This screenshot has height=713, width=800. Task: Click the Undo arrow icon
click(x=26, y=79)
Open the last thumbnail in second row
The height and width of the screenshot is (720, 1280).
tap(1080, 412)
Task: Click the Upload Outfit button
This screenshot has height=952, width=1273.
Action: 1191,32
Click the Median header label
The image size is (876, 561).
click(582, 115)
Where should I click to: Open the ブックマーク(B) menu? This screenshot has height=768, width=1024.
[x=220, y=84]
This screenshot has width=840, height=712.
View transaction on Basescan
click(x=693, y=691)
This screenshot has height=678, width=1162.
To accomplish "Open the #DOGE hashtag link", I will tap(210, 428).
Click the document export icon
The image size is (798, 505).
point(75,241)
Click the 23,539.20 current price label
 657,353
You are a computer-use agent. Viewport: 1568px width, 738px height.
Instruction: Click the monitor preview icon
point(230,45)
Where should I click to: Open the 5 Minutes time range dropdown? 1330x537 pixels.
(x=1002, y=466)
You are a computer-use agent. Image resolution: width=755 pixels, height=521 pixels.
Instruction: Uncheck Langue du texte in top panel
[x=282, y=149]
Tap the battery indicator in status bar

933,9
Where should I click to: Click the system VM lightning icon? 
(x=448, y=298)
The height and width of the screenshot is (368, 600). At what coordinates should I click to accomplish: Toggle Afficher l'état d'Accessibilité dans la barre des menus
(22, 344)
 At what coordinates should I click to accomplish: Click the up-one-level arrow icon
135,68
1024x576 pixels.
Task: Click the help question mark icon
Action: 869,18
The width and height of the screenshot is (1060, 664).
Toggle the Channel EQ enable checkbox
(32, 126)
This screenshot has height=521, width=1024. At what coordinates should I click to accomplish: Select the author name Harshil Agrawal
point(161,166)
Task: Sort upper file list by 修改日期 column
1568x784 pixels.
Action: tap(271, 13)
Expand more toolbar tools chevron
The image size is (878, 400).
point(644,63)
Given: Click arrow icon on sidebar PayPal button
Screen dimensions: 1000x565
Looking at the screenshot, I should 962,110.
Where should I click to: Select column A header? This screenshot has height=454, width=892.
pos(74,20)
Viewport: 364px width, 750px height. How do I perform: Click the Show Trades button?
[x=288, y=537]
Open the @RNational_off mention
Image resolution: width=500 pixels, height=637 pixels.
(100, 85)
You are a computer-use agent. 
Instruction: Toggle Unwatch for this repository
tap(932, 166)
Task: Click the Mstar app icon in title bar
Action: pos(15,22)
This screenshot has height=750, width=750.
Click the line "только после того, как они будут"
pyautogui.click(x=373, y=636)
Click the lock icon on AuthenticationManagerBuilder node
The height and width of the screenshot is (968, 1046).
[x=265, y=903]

○ ○ ○

#### WHAT IS NEEDED
If a line in the material above contains "agent", show that line.

#### RESULT
You are a computer-use agent. Viewport: 1568px width, 738px height.
You are a computer-use agent. Image resolution: width=755 pixels, height=521 pixels.
You are a computer-use agent. 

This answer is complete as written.